• Exercise description:
Answer from the abstract below:
1. In what month and year was it published?
2. Which concept did the AQUACROSS project embrace?
3. The targets of which EU strategy was the AQUACROSS effort meant to help achieve?

• Quoted passage:
=== Section Start ===
The potential of ecosystem-based management to integrate biodiversity conservation and ecosystem service provision in aquatic ecosystems.

Sci Total Environ

University of Natural Resources and Life Sciences Vienna, Institute of Hydrobiology and Aquatic Ecosystem Management, Gregor Mendel Strasse 33, 1180 Vienna, Austria; WasserCluster Lunz, WG Biger, Dr. Carl Kupelwieser Promenade 5, A 3293 Lunz am See, Austria. Electronic address:

Published: July 2019

Global aquatic biodiversity keeps declining rapidly, despite international efforts providing a variety of policies and legislations that identify goals for, and give directions to protecting the world's aquatic fauna and flora. With the H2020 project AQUACROSS, we have made an unprecedented effort to unify policy strategies, knowledge, and management concepts of freshwater, coastal, and marine ecosystems to support the achievement of the targets set by the EU Biodiversity Strategy to 2020. AQUACROSS has embraced the concept of ecosystem-based management (EBM), which approaches environmental management from a social-ecological system perspective to protect biodiversity and to sustainably harvest ecosystem services. This special issue includes contributions resulting from AQUACROSS, which either tackle selected EBM challenges from a theoretical point of view or apply EBM in one of the selected case studies across Europe. In this article, we introduce relevant topics, address the most important lessons learnt, and suggest where research should go with aquatic EBM. We hope that this special issue will foster and facilitate the uptake of EBM in aquatic ecosystems and, therewith, provide the on-ground applications needed for evaluating EBM's utility to safeguard aquatic biodiversity.
=== Section End ===
• Data:
=== Section Start ===
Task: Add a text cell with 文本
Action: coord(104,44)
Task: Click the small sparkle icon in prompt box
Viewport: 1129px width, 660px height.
=== Section End ===
• Task answer:
1. July 2019
2. Ecosystem-based management (EBM)
3. The EU Biodiversity Strategy to 2020